Current biological experimentation automation faces critical bottlenecks, including poor adaptability of large language models (LLMs) and vision-language models (VLMs), limited fault tolerance, and operational complexity. To address these challenges, this work introduces the first autonomous experimental platform integrating LLMs, VLMs, and a modular robotic system, implemented via a hierarchical multi-agent architecture comprising biologist, technician, and inspector agents. The platform enables dynamic experimental design, context-aware optimization, and real-time anomaly detection. Technically, it incorporates retrieval-augmented generation, multimodal perception, robot-oriented pseudocode generation, and a lightweight anomaly identification algorithm, supported by modular hardware and a human-in-the-loop web interface. Evaluated on retinal pigment epithelium organoid differentiation, the system achieves or exceeds human performance in cell viability, morphological integrity, and batch consistency—demonstrating robustness and generalizability in real-world laboratory settings.

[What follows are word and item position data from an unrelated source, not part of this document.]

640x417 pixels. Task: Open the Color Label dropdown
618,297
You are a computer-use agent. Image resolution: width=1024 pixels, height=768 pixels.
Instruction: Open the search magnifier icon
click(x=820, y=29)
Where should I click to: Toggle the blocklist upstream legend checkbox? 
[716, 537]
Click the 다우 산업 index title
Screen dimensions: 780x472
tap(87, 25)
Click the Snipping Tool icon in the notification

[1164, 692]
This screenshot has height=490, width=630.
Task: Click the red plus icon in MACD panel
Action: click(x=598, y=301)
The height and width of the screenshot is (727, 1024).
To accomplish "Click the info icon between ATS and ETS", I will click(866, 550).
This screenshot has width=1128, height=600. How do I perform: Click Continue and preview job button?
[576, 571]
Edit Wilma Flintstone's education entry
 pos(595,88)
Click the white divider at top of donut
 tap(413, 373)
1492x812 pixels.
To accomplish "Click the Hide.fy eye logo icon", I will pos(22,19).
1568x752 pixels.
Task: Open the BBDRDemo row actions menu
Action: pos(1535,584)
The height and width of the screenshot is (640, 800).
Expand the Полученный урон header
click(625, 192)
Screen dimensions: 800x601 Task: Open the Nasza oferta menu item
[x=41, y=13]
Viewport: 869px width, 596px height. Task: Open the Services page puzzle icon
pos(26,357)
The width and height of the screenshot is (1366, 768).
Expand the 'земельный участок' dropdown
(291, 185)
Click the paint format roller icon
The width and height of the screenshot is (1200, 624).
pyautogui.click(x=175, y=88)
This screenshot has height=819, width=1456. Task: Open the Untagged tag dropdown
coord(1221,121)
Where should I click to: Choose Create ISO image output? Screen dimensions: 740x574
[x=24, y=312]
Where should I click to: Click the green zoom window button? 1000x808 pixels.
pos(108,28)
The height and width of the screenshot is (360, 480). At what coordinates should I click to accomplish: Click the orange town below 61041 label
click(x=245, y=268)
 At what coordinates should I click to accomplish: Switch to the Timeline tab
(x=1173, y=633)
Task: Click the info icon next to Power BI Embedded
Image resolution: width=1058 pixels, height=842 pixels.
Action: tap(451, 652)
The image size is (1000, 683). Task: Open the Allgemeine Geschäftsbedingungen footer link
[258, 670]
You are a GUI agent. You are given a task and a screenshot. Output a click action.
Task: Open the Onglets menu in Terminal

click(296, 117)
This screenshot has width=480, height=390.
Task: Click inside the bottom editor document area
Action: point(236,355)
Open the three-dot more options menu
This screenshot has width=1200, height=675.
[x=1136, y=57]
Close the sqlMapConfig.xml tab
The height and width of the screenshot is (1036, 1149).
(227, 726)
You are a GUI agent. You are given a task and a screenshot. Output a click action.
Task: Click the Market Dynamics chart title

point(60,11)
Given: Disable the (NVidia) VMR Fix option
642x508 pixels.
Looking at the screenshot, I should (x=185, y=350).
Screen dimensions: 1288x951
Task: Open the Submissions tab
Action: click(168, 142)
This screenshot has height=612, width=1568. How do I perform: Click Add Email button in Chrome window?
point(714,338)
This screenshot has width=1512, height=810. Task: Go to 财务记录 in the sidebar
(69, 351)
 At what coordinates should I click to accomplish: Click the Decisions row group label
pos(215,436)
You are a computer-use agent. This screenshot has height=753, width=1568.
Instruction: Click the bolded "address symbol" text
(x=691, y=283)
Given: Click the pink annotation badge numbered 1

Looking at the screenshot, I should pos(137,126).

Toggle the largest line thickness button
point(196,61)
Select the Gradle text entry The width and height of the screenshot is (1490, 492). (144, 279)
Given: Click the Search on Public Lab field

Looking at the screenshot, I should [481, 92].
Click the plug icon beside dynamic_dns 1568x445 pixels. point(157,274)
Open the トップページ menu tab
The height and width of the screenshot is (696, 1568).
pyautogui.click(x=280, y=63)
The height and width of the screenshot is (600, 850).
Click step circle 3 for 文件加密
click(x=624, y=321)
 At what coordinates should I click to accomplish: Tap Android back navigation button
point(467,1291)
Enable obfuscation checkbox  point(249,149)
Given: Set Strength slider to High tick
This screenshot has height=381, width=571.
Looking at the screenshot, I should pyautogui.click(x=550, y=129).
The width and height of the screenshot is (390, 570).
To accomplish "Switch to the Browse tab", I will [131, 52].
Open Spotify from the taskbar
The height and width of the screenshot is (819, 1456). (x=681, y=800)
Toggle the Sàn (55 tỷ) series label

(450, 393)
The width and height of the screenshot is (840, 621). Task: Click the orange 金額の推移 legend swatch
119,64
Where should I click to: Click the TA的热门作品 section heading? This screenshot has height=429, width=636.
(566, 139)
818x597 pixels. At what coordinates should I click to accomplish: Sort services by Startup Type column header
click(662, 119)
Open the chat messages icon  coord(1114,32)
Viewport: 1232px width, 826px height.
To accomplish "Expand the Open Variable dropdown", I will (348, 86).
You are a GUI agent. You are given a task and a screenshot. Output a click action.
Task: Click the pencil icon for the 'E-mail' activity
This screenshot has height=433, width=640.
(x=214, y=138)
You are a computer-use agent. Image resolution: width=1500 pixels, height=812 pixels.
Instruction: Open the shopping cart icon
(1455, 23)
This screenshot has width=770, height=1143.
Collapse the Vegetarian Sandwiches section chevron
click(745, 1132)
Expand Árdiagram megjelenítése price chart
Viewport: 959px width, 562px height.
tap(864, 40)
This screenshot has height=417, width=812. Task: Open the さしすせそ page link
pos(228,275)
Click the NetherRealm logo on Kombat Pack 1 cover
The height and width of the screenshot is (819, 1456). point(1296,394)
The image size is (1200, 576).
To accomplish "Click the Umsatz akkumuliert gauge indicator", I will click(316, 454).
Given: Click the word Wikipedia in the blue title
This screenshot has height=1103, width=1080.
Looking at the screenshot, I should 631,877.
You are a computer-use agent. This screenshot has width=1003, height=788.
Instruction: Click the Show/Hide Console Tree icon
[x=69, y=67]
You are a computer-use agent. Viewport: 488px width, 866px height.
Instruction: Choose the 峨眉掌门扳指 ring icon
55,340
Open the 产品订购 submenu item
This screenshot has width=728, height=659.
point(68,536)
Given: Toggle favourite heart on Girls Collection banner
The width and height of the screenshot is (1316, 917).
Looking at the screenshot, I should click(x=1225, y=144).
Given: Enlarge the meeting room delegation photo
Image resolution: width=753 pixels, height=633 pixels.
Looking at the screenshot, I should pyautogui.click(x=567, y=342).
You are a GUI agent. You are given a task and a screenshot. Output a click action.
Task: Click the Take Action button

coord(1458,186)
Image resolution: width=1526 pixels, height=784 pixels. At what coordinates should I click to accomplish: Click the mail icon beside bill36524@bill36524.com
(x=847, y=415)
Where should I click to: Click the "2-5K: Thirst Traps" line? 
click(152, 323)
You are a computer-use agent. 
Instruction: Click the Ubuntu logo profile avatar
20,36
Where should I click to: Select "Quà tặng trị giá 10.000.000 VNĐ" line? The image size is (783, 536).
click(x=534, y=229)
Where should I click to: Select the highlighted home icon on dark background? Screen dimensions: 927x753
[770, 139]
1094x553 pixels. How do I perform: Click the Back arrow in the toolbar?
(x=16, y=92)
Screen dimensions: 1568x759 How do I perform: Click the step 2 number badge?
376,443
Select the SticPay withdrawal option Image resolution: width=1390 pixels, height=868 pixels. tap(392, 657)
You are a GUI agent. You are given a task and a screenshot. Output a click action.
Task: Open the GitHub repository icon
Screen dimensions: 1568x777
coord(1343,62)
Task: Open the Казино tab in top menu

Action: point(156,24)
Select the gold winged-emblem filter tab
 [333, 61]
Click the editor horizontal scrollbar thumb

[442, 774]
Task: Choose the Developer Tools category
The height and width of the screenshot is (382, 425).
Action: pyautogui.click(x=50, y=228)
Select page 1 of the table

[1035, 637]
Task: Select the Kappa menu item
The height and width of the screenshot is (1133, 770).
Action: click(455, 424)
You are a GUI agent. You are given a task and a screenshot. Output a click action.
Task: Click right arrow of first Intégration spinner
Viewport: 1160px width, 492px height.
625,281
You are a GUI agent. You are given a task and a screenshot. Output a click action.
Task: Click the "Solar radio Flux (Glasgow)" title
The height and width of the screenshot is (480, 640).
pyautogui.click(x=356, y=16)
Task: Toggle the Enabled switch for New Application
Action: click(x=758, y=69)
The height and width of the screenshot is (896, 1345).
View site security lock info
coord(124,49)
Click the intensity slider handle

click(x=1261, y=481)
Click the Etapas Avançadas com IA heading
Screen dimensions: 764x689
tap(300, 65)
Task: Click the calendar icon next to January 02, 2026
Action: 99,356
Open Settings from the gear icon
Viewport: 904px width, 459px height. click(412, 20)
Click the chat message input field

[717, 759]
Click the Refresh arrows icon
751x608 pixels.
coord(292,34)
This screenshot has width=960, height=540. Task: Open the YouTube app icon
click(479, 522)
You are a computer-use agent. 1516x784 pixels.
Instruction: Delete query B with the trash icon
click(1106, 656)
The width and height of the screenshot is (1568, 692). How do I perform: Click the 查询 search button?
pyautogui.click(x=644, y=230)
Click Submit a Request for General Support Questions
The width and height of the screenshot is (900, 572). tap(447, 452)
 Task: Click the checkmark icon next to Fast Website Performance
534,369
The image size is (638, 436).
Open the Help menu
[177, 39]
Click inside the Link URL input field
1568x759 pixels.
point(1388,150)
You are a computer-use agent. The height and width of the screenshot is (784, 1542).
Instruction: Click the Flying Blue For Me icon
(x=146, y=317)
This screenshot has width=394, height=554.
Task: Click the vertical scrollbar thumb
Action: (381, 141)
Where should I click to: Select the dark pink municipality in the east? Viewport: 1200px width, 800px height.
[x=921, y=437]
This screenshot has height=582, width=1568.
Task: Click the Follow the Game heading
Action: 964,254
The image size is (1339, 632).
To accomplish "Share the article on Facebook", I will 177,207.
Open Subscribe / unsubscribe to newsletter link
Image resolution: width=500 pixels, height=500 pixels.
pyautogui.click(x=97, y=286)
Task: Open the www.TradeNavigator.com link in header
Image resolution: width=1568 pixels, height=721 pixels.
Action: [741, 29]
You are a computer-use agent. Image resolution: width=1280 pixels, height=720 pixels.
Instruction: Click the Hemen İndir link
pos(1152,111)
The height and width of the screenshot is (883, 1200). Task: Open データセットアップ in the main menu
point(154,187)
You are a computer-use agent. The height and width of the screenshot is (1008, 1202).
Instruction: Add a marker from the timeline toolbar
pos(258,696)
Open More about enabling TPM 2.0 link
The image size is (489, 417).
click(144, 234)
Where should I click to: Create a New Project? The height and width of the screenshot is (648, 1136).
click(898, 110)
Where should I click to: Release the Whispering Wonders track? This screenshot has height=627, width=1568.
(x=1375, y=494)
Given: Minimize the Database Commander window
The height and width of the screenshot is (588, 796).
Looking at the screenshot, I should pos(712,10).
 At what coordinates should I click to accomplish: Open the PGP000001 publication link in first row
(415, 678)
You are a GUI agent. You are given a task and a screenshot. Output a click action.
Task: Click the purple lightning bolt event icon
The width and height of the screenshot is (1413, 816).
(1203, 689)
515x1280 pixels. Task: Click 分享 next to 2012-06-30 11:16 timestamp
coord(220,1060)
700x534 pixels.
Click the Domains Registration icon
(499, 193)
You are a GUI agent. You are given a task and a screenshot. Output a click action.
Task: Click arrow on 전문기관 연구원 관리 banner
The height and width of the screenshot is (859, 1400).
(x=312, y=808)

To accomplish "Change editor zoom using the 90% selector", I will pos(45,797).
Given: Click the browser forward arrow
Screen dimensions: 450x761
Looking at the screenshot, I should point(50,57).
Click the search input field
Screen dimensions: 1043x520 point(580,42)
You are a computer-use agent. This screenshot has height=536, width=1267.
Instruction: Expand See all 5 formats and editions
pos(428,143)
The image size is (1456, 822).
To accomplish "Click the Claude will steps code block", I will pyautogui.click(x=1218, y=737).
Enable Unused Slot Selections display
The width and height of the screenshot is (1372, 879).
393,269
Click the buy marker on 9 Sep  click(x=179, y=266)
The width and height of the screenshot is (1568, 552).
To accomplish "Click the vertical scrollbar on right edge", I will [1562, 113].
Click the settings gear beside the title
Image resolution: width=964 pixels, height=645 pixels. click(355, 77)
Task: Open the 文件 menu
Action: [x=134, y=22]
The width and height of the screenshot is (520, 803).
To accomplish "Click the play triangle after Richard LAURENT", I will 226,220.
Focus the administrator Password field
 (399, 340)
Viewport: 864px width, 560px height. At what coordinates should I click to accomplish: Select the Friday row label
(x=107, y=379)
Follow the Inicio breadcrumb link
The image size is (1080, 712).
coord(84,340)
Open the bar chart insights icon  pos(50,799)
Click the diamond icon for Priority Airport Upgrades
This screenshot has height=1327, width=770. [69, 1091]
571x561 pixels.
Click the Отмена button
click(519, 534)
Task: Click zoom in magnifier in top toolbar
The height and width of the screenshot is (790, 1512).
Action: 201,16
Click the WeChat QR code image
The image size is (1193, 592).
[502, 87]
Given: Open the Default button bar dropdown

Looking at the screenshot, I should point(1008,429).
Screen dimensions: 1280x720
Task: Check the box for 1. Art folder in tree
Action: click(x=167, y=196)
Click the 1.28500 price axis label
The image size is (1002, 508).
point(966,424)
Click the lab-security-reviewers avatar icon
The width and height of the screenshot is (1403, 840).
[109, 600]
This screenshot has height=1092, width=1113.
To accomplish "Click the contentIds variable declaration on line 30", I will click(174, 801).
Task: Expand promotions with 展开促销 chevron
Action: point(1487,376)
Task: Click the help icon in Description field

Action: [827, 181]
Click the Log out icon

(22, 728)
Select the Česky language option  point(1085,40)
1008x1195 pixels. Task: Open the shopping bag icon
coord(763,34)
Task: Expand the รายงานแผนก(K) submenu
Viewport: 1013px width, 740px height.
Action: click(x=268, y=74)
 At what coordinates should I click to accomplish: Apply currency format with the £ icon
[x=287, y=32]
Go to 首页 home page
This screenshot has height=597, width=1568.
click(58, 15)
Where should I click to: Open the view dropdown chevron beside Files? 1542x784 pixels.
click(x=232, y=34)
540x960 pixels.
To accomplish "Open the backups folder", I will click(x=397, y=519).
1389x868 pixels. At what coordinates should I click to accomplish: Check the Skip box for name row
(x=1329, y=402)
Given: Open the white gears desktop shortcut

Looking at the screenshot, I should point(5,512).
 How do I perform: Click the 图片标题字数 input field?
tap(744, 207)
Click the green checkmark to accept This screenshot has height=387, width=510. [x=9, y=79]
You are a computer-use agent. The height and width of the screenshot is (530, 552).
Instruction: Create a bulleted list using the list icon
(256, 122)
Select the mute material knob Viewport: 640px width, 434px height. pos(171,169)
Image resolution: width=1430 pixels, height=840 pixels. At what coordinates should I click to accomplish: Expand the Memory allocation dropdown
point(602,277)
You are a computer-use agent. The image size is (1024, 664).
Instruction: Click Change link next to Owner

Large language models (LLMs) and vision-language models (VLMs) have the potential to transform biological research by enabling autonomous experimentation. Yet, their application remains constrained by rigid protocol design, limited adaptability to dynamic lab conditions, inadequate error handling, and high operational complexity. Here we introduce BioMARS (Biological Multi-Agent Robotic System), an intelligent platform that integrates LLMs, VLMs, and modular robotics to autonomously design, plan, and execute biological experiments. BioMARS uses a hierarchical architecture: the Biologist Agent synthesizes protocols via retrieval-augmented generation; the Technician Agent translates them into executable robotic pseudo-code; and the Inspector Agent ensures procedural integrity through multimodal perception and anomaly detection. The system autonomously conducts cell passaging and culture tasks, matching or exceeding manual performance in viability, consistency, and morphological integrity. It also supports context-aware optimization, outperforming conventional strategies in differentiating retinal pigment epithelial cells. A web interface enables real-time human-AI collaboration, while a modular backend allows scalable integration with laboratory hardware. These results highlight the feasibility of generalizable, AI-driven laboratory automation and the transformative role of language-based reasoning in biological research.